É neste nível corporativo que Deus é dito decretar eleição de antemão, desde toda a eternidade. Isto é verdade tanto da eleição mediante Jacó para o Israel físico (que são ditos “dantes conhecidos” como povo; isto é, corporativamente escolhidos de antemão por Deus; Romanos 11:2) e da eleição mediante Cristo de Seu Corpo, que são semelhantemente ditos serem “dantes conhecidos” aqui em Romanos 8:29 e “escolhidos nEle [isto é, em Cristo], desde a fundação do mundo” em Efésios 1:4. Note que esta eleição anterior de crentes é dita ser “nEle” (isto é, em Cristo). Como argumentado acima, isto não é uma eleição primária de indivíduos em si, mas de fato aplica-se a indivíduos apenas enquanto eles são considerados em união a Cristo, como membros de um Corpo corporativo (cf. Robert Shank, Elect in the Son: A Study of the Doctrine of Election, Minneapolis, MN: Bethany House, 1970,1989, pp. 45-55). Existe uma ênfase corporativa semelhante em outro termo escritural referente a uma determinação prioritária acerca dos crentes: predestinação. Crentes são ditos a ser “predestinados para ser conformes à imagem do Filho de Deus” (Romanos 8:29).
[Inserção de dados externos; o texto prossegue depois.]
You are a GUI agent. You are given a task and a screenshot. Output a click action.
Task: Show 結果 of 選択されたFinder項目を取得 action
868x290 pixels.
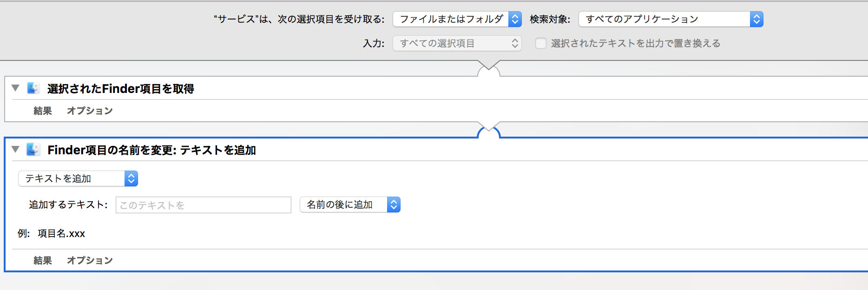(x=43, y=111)
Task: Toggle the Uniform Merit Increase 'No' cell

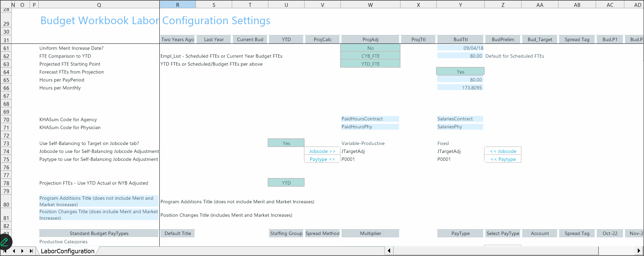Action: (370, 48)
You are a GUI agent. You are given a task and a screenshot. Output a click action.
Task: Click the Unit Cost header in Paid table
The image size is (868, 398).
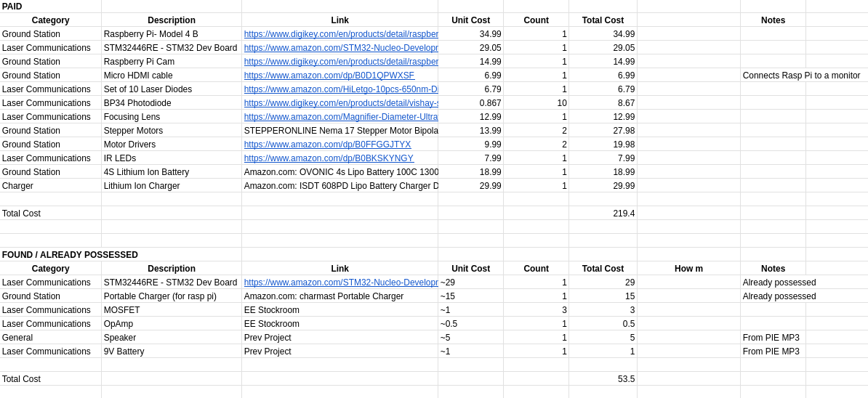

Enquanto o termo “pré-conhecido” enfatiza a escolha anterior ou eleição de crentes corporativamente para ser aqueles que irão participar das bênçãos de Cristo, o termo “predestinado” reforça esta determinação anterior do objetivo da eleição, a saber, que crentes virão a corporativamente compartilhar o caráter de Cristo em amor, santidade, e verdade (serem “conformes à Sua imagem”). Esta natureza corporativa da eleição, geralmente ignorada em discussões teológicas, pode ser claramente vista em Efésios 4:11-16, em que é o “corpo de Cristo” considerado como um todo (isto é, não meramente crentes individuais) é dito crescer “em homem maduro, à medida da estatura da plenitude de Cristo”. A “plenitude de Cristo” aqui mencionada é a mesma conformidade a Cristo mencionada em Romanos 8:29 como sendo o objetivo da predestinação. (Espero explorar mais completamente esta natureza corporativa da predestinação à imagem de Cristo em um futuro ensaio.)

Meu ponto, então, acerca de Romanos 8:28-30 é que a passagem inteira faz referência ao Corpo Eleito de Cristo da perspectiva corporativa acima descrita, não de uma perspectiva individual. Paulo não diz que Deus determinou de antemão os indivíduos específicos que seguirão os estágios descritos nos versos 29-30. Em vez disso, Paulo está enfatizando a fidelidade de Deus em intencionalmente realizar Seu propósito de estabelecer um Corpo glorificado de crentes assumindo a imagem de Seu Filho. Paulo não aborda nestes versos a questão de em que base a participação em tal Corpo se constitui, ou se esta base para participação pode ser relacionada a fatores contingentes ao exercício do livre arbítrio humano. Estas questões Paulo responde em outros locais no capítulo quatro e novamente no capítulo onze; a saber, que a união com Cristo para qualquer dado indivíduo é contingente ao exercício livre do indivíduo e perseverança em fé (veja discussão dessas passagens abaixo).